Indiana State University Newsroom



Washington Post columnist and MSNBC regular Eugene Robinson discusses the news Nov. 10

November 3, 2010

Washington Post columnist and MSNBC regular Eugene Robinson will speak Nov. 10 in conjunction with the 30th anniversary season of the University Speakers Series in Indiana State University's Tilson Auditorium.

In a 25-year career at The Washington Post, Robinson has been city hall reporter, city editor, foreign correspondent in Buenos Aires and London, foreign editor and assistant managing editor in charge of the paper's award winning Style section. He has written books about race in Brazil and music in Cuba, covered a heavyweight championship fight, witnessed riots in Philadelphia and a murder trial in the deepest Amazon, and sat with Presidents and Dictators and the Queen of England. He was awarded the 2009 Pulitzer Prize for his commentary on the 2008 presidential race that resulted in the election of America's first African-American president. Robinson is frequently seen on MSNBC with Chris Matthews, Keith Olbermann and Rachel Maddow.

Robinson was born and raised in Orangeburg, SC. He remembers the culminating years of the Civil Rights Movement-the "Orangeburg Massacre," a 1968 incident in which police fired on students protesting a segregated bowling alley and killed three unarmed young men, took place within sight of his house just a few hundred yards away. He was educated at Orangeburg High School, where he was one of a handful of black students on the previously all white campus; and the University of Michigan, where during his senior year he was the first black student to be named co-editor-in-chief of the award-winning student newspaper, The Michigan Daily.
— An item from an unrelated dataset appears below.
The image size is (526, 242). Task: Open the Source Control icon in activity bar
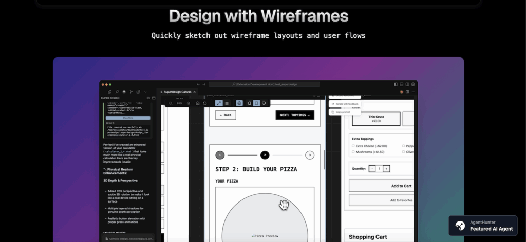point(131,92)

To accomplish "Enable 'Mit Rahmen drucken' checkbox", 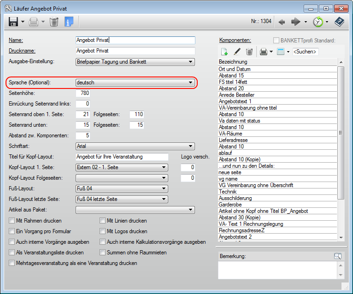I will (12, 221).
He began his journalism career at the San Francisco Chronicle, where he was one of two reporters assigned to cover the trial of kidnapped newspaper heiress Patricia Hearst which arguably set the pattern for all the saturation-coverage celebrity trials that have followed.
He was named The Post's South America correspondent, based in Buenos Aires, Argentina, which allowed him to research his first book, "Coal to Cream: A Black Man's Journey Beyond Color to an Affirmation of Race," published in 1999. For the subsequent two years, he was London bureau chief before returning to Washington to become The Post's foreign editor in 1994. That same year he was elected to the Council of Foreign Relations.
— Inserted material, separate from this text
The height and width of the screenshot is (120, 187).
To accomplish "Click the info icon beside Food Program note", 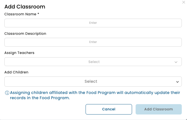I will [x=7, y=93].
Robinson is a member of the National Association of Black Journalists and has received numerous journalism awards. His second book, "Last Dance in Havana: The Final Days of Fidel and the Start of the New Cuban Revolution"-an examination of contemporary Cuba, looking at the society through the vibrant music scene-was published in 2004.

In his latest book, "Disintegration: The Splintering of Black America," Robinson explores how African-American population has splintered into four distinct and increasingly disconnected entities: a small elite with enormous influence, a mainstream middle-class majority, a newly emergent group of recent immigrants from Africa and the Caribbean, and an abandoned minority.

Drawing on census records, polling data, sociological studies, and his own experiences growing up in a segregated South Carolina college town during the 1950s, Robinson explores 140 years of black history in America, focusing on how the civil rights movement, desegregation, and affirmative action contributed to the fragmentation.

A book signing and reception will follow Robinson's presentation, which will begin at 7 p.m. Due to construction, patrons will need to enter Tirey Hall from the north or west doors. Volunteers will be available to provide directions to the marked entrances. Additionally, the university will run shuttles from the Cherry Street parking garage to the entrances beginning at 6:15 p.m. The program is free and open to the public.

The University Speakers Series has brought the likes of Ralph Nadar, Gerald Ford, Sister Helen Prejean, Amy Tan, Nancy Grace, Andy Rooney, Robert Ballard, Carole Simpson, Marlee Matlin, Maya Angelou, Jim Lovell, Garrison Keillor, Bob Woodward, Robert Osborne, Mitch Albom and Andrew Young to the campus of Indiana State.